_Aim of the task_: Copy the data below, from the line containing "You are a GUI" through the end of the data, with "screenshot" replaced by "screen capture" and nothing else changed. Leave the pictures out of your copy.

_Data supplied_:
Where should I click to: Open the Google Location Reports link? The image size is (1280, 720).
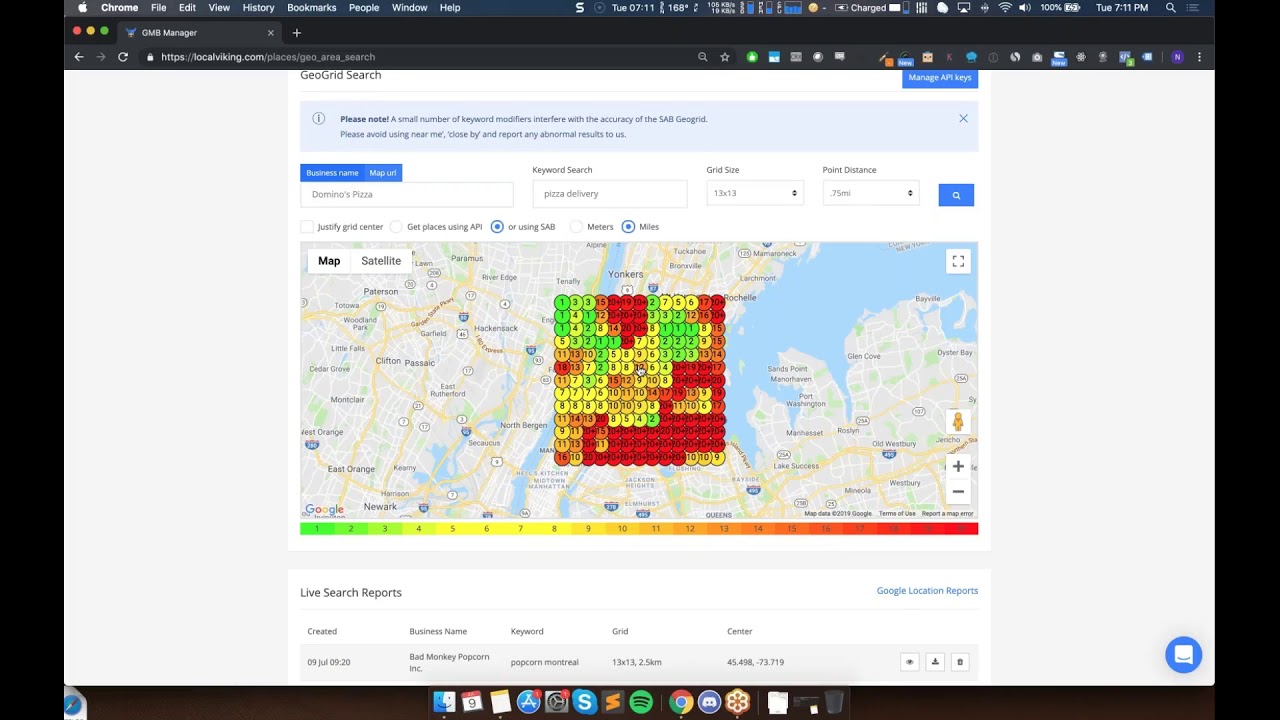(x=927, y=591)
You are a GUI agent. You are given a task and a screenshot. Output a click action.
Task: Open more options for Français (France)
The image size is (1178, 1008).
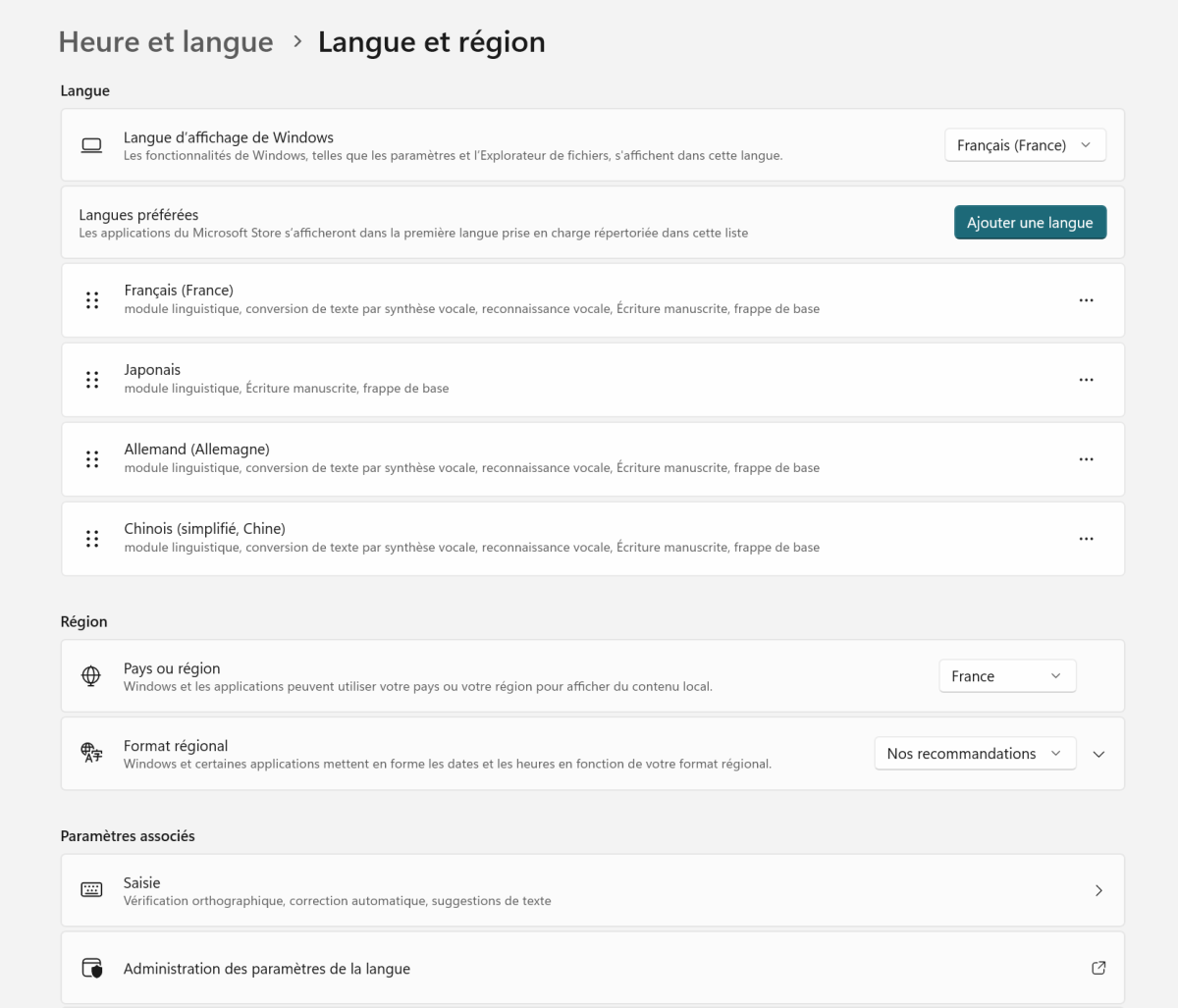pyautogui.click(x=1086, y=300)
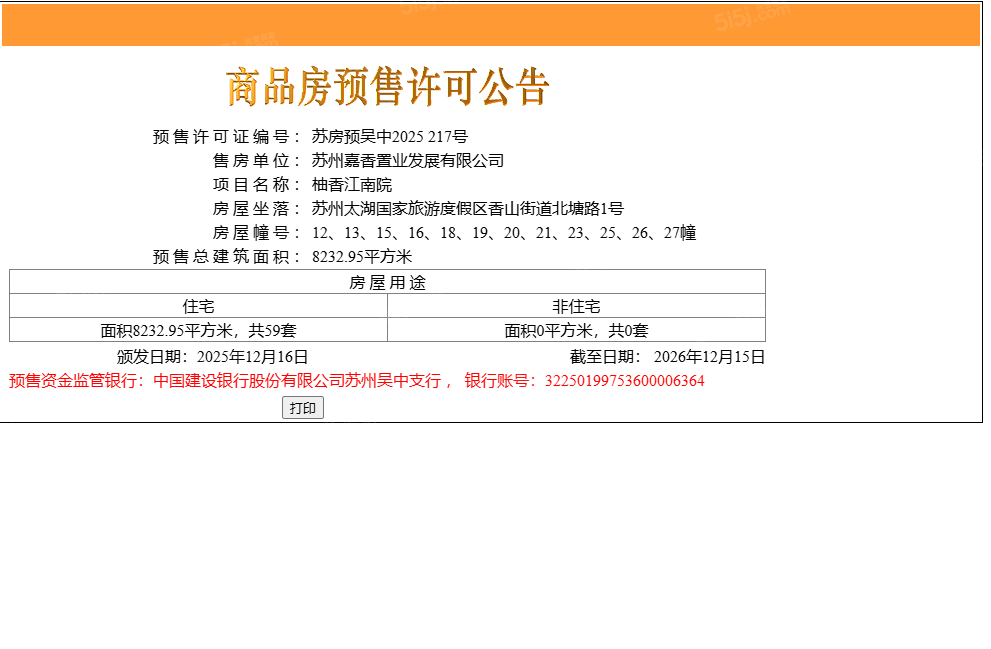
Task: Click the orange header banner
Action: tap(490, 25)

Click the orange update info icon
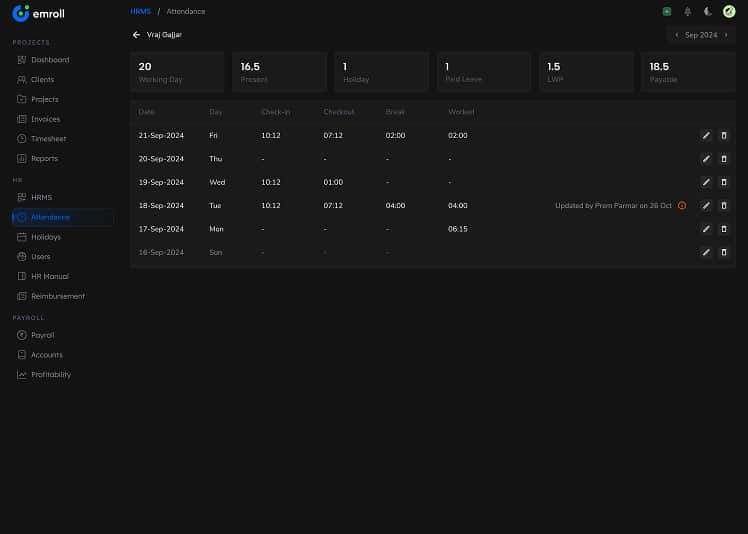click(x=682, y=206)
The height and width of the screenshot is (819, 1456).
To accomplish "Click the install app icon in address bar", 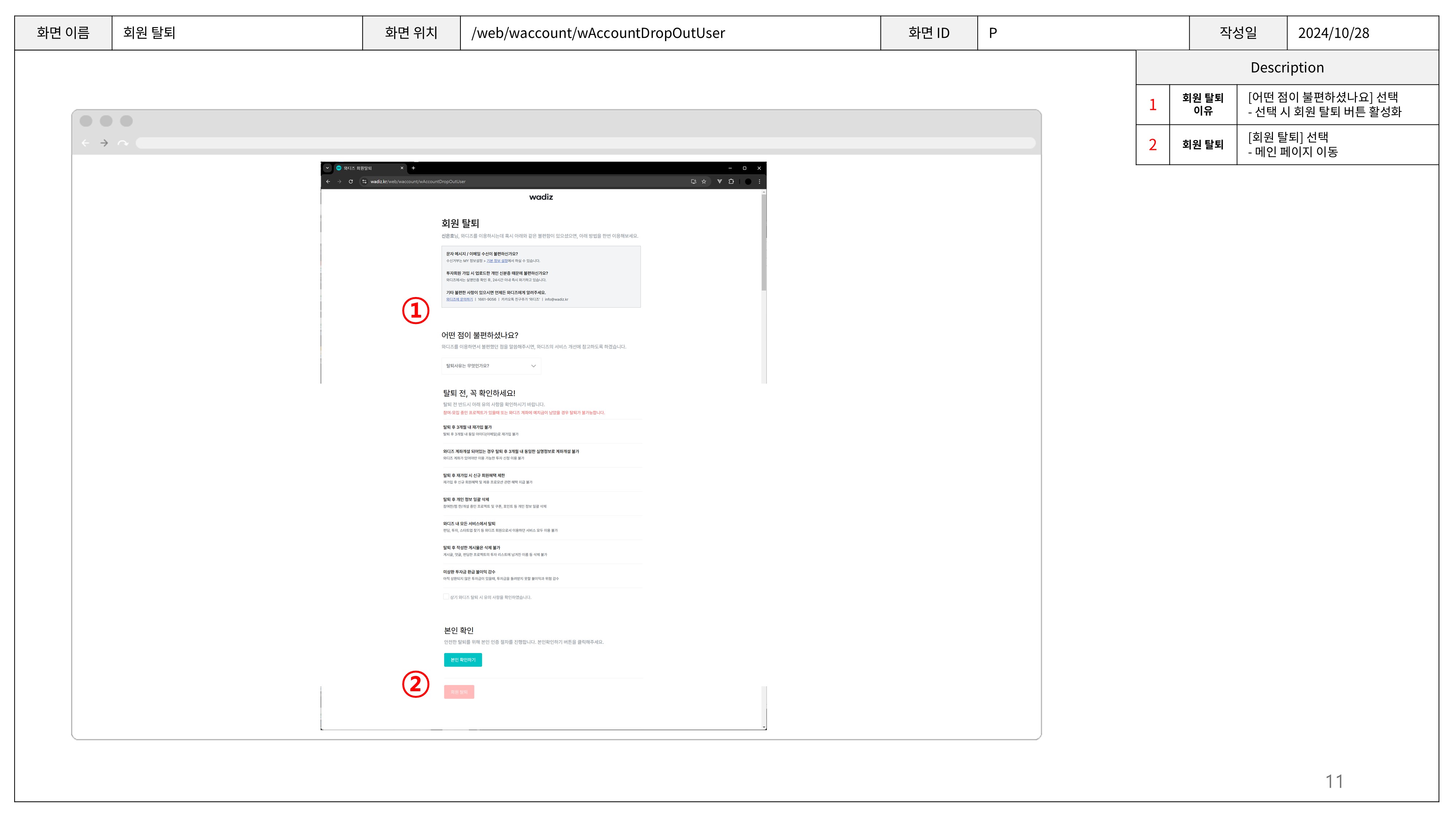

_Exercise output_:
You are a GUI agent. You are given a task and a screen capture. Output a click action.
Task: Open more options for Français (France)
The image size is (1178, 1008).
pyautogui.click(x=1086, y=300)
Task: Click the orange header banner
Action: tap(490, 25)

Click the orange update info icon
click(x=682, y=206)
The height and width of the screen capture is (819, 1456).
To accomplish "Click the install app icon in address bar", 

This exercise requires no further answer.